EXERCISES TO COMPLETE ->
- a) In the passage on Hong Kong's greenhouse gas emissions and energy use, what percentage of the electricity generated in 2012 came from coal?
- b) Pick up the passage on Hong Kong's greenhouse gas emissions and energy use after its last sentence and carry it forward.

PROVIDED PASSAGE ->
In spite of these observed changes in climate patterns and blows suffered from extreme weather events, Hong Kong has been fortunate enough to avoid serious casualties and monetary losses. According to the 2016 Global Climate Risk Index, Hong Kong was ranked as an area with very low level of climate risk (Kreft et al., 2016).
GHG Emissions and Energy Use
Hong Kong’s annual GHG emissions increased from 33.5 million tons in 2000 to 43.1 million tons in 2012, according to the 2015 Hong Kong Climate Change Report (Environmental Bureau, 2015b). Historically, the annual emissions sank to a relatively low point at the beginning of the millennium and recorded an increasing trend thereafter. The emissions in 2012 rose slightly compared with the 2011 level, which may be attributable to the demand for cement in many infrastructure construction projects. The emissions in Hong Kong contributed to 0.1% of the world’s total. The GHG emissions per capita in Hong Kong ranged between 5 and 6.2 tons, peaking in 2006 and 2007. The GHGs that Hong Kong used in calculating its emission levels include CO2, CH4, N2O, HFC5, PFC5, and SF6.
Like Taiwan, Hong Kong’s energy is mainly imported from external sources. But Hong Kong’s energy consumption largely differs from that of Taiwan because Taiwan’s electricity is primarily offered by the state-owned Taipower company, while the electricity supply in Hong Kong has long been provided by private power companies, particularly the Hong Kong Electric Company Limited (HKE) and CLP Power Hong Kong Limited and Castle Peak Power Company Limited (referred to together as CLP). The two power companies have a total installed capacity of 12,645 MW in 2012. Three-fourths of the electricity needs in Hong Kong were met by local generation, whereas about one-fourth of the energy was imported from a nuclear power station in China (Environment Bureau, 2014).
In 2012, coal was the dominant source of energy in Hong Kong, making up 53% of all the electricity generated that year. Nuclear energy imported from China accounted for 23% and was the second-largest energy source, followed by natural gas (22%). The combined energy from oil and renewable sources contributed to only about 2% of the total electricity generated (Environment Bureau, 2014).
The Hong Kong government has made a plan to reduce the use of coal as a source of energy in order to lower future carbon emissions. Specifically, the Climate Change Strategies and Actions Agenda of Hong Kong (Environment Bureau, 2010) aim to cut the amount of coal-fired energy to less than 10% and rely more on natural gas (50%), renewable energy (3%–4%), and imported nuclear power (25%).
The commercial sector accounted for the largest share (42%) of energy consumption in 2012, followed by the transportation sector (32%) and the residential sector (21%). The industry sector used only 5% of the energy generated in Hong Kong. Therefore, the energy consumption pattern in Hong Kong is quite different from that in Taiwan, where the industry sector accounted for more than a third (37.08%) of the energy generated, with the service sector consuming only 11.03% in 2015 (Bureau of Energy, 2016).

DATA SEGMENT ->
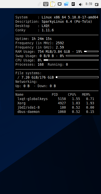Click the paperclip tray icon

[x=39, y=4]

EXPECTED RESPONSES ->
- a) 53%

- b)
Government Reactions to Climate Change
The PRC proposed its INDC on June 30, 2015, which aims to cut its carbon intensity to 60%–70% below the 2005 level by 2030. As Hong Kong is part of the PRC, the Kyoto Protocol was extended to Hong Kong in May 2003, which means that Hong Kong is obliged to fulfill the international requirements imposed upon China regarding carbon mitigation.
As a result, Hong Kong published the Climate Change Strategy and Action Agenda in 2010, which outlined its emission reduction target (Ng, 2012). Based on this agenda, Hong Kong pledged that by 2020, it would reduce carbon intensity by 50%–60% of the 2005 level. Since 2010, Hong Kong has developed a variety of measures in order to achieve this goal, and as of 2012, carbon intensity has dropped to 19% below the 2005 level (Environmental Bureau, 2016). In the following sections, this article will introduce Hong Kong’s government policies and measures in response to the mitigation and adaptation of climate change.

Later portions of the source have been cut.